# [Task material]
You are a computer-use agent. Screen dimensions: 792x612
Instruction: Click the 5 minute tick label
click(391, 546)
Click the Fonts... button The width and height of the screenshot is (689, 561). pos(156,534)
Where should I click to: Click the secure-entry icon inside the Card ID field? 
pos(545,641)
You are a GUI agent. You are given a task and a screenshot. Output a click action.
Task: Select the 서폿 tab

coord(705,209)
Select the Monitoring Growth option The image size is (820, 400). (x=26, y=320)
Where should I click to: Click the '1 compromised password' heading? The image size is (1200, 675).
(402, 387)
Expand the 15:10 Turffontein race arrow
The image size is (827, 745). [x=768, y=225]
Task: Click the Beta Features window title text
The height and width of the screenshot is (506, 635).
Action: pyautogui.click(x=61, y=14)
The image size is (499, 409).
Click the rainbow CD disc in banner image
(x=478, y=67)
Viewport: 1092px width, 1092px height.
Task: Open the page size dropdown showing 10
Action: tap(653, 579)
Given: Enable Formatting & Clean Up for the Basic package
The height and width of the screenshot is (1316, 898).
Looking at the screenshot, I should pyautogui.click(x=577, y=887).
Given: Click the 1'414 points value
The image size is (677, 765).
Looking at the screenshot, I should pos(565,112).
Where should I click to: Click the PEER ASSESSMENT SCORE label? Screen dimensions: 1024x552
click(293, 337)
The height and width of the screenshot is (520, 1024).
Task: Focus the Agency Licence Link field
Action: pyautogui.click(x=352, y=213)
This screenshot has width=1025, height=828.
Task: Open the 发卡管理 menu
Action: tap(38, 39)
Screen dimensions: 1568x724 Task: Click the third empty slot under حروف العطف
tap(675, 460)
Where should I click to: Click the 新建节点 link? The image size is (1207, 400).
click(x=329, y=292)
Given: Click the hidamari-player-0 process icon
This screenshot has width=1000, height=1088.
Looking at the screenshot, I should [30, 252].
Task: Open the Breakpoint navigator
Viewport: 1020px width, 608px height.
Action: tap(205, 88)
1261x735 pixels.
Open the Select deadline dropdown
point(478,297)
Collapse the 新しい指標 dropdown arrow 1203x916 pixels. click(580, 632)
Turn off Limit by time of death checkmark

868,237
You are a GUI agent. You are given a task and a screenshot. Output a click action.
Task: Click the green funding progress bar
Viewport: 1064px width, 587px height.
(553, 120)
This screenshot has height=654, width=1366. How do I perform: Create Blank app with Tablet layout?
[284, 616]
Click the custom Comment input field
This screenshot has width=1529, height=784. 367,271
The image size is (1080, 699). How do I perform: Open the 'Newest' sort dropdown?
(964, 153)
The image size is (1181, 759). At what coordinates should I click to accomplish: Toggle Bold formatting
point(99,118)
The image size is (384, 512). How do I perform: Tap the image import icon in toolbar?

# [Activity]
Give an exact copy of all the material above.

# [Response box]
You are a computer-use agent. Screen dimensions: 792x612
Instruction: Click the 5 minute tick label
click(391, 546)
Click the Fonts... button The width and height of the screenshot is (689, 561). pos(156,534)
Where should I click to: Click the secure-entry icon inside the Card ID field? 
pos(545,641)
You are a GUI agent. You are given a task and a screenshot. Output a click action.
Task: Select the 서폿 tab

coord(705,209)
Select the Monitoring Growth option The image size is (820, 400). (x=26, y=320)
Where should I click to: Click the '1 compromised password' heading? The image size is (1200, 675).
(402, 387)
Expand the 15:10 Turffontein race arrow
The image size is (827, 745). [x=768, y=225]
Task: Click the Beta Features window title text
The height and width of the screenshot is (506, 635).
Action: pyautogui.click(x=61, y=14)
The image size is (499, 409).
Click the rainbow CD disc in banner image
(x=478, y=67)
Viewport: 1092px width, 1092px height.
Task: Open the page size dropdown showing 10
Action: tap(653, 579)
Given: Enable Formatting & Clean Up for the Basic package
The height and width of the screenshot is (1316, 898).
Looking at the screenshot, I should pyautogui.click(x=577, y=887).
Given: Click the 1'414 points value
The image size is (677, 765).
Looking at the screenshot, I should pos(565,112).
Where should I click to: Click the PEER ASSESSMENT SCORE label? Screen dimensions: 1024x552
click(293, 337)
The height and width of the screenshot is (520, 1024).
Task: Focus the Agency Licence Link field
Action: pyautogui.click(x=352, y=213)
This screenshot has width=1025, height=828.
Task: Open the 发卡管理 menu
Action: tap(38, 39)
Screen dimensions: 1568x724 Task: Click the third empty slot under حروف العطف
tap(675, 460)
Where should I click to: Click the 新建节点 link? The image size is (1207, 400).
click(x=329, y=292)
Given: Click the hidamari-player-0 process icon
This screenshot has width=1000, height=1088.
Looking at the screenshot, I should [30, 252].
Task: Open the Breakpoint navigator
Viewport: 1020px width, 608px height.
Action: tap(205, 88)
1261x735 pixels.
Open the Select deadline dropdown
point(478,297)
Collapse the 新しい指標 dropdown arrow 1203x916 pixels. click(580, 632)
Turn off Limit by time of death checkmark

868,237
You are a GUI agent. You are given a task and a screenshot. Output a click action.
Task: Click the green funding progress bar
Viewport: 1064px width, 587px height.
(553, 120)
This screenshot has height=654, width=1366. How do I perform: Create Blank app with Tablet layout?
[284, 616]
Click the custom Comment input field
This screenshot has width=1529, height=784. 367,271
The image size is (1080, 699). How do I perform: Open the 'Newest' sort dropdown?
(964, 153)
The image size is (1181, 759). At what coordinates should I click to accomplish: Toggle Bold formatting
point(99,118)
The image size is (384, 512). How do I perform: Tap the image import icon in toolbar?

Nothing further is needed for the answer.